How to stop comparing yourself to others
I will be the first to say that I am a truly jealous person. And when I say that, I don’t mean that if I see another woman talking to my boyfriend, I spray her in the eyes with perfume. No, no, my jealousy is quite niche: career accomplishments.
I have the wretched tendency to compare myself to every single other person in my field. I am constantly measuring myself up to other writers I respect, getting nervous that I haven’t accomplished as much as Jane Doe, who just got a major column published in The Biggest Magazine Ever, or Lisa So-And-So, who landed a job at That Magazine That Will Get Her The Nice Blue Twitter Checkmark.
It’s something I’m truly ashamed of. Many of these people I compare myself to are people I love and respect, and I want nothing but happiness for them. They deserve to be successful just as much as I do. And recently, I realized that I spend so much time comparing myself to others that I’m actually wasting time when I could be working on my OWN accomplishments.

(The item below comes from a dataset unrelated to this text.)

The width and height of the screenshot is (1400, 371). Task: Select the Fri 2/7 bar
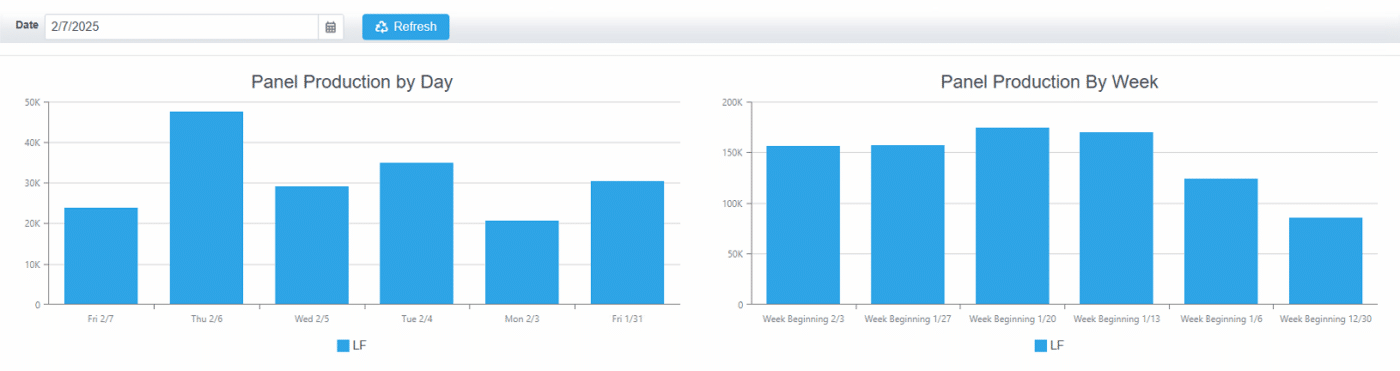tap(101, 256)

But the thing is, it’s really difficult to stop yourself from making comparisons when it seems like so many around you are thriving—especially when everyone’s posting the highlights of their life on social media for all to see. So I compiled a rulebook for myself to stop all that measuring up, and I realized that the reason I was making comparisons was because there was a part of my life I needed to improve. By improving that section of my life, the comparisons stopped on their own, and I found so much more happiness than I could have thought possible.

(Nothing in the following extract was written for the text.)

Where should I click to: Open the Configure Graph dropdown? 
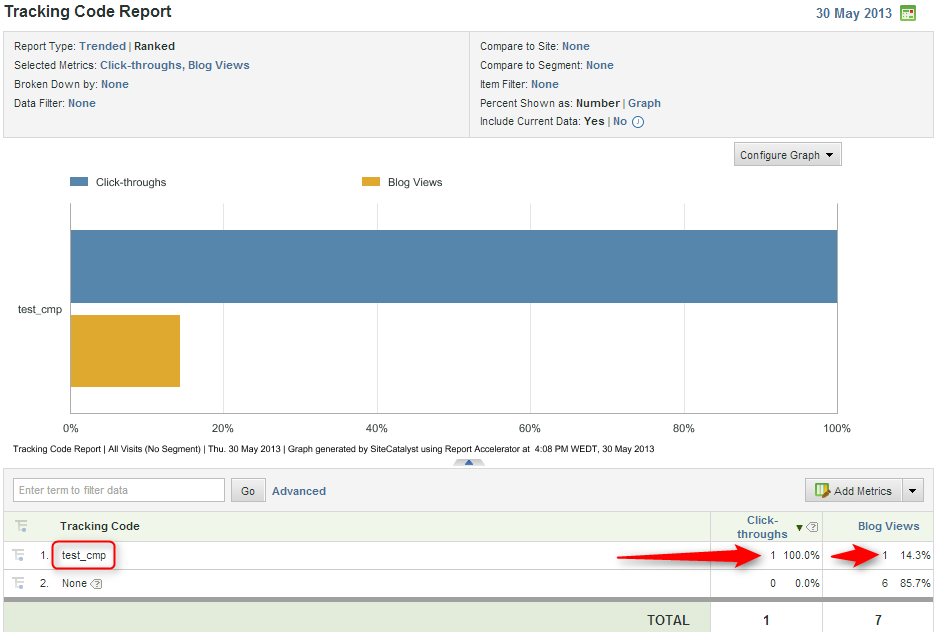tap(787, 155)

Here’s my step-by-step guide how to stop comparing yourself to others:
Make a list.
Sometimes, jealousy and comparisons can deal such a big hit on your self-confidence that you may not be totally sure what you’re comparing in the first place. You may find yourself thinking that the other person is just overall better than you, when really, you’re just jealous of one aspect of their life. And before you can do anything, you have to discern what it is that others have that you want.
Get a big blank piece of paper. Draw a T-chart. On one side, write down the names of people you tend to compare yourself to. On the other side, write down what triggers your comparisons with that person. For example, are you comparing their career path to yours? Are you comparing your income? Or does it have to do with something entirely different: are you comparing their personality, how they tend to make people gravitate towards them when you tend to be more of a wallflower?
Study your list for patterns.
Do your comparisons have a general theme? Perhaps a lot of your jealousy has to do with your own poor body image. Figure out what the underlying theme of your jealousy is. As I mentioned earlier, the reason you’re making comparisons is because there’s some section of your life that you’re not satisfied with. . . and instead of focusing on others, it’s time to make that part of your life better.
Think about the theme of your comparisons, and come up with one major goal that would make you happy in that area of your life.
If your comparisons boil down to poor body image, then your goal is to love yourself, just how you are; if you are constantly jealous of people in a particular career path, maybe your goal should be to leave your job and start pursuing that particular career path. For me, I realized my comparisons had to do with other writers, so I made my goal to finish my own personal writing projects and write something I’m proud of.
Start breaking down that goal into small steps.
Sure, that goal may be overwhelming, but how do you eat an elephant? One bite at a time. Start coming up with realistic steps you can take to get you there. You deserve to be content with your life in every capacity, and it’s time to start making that happen.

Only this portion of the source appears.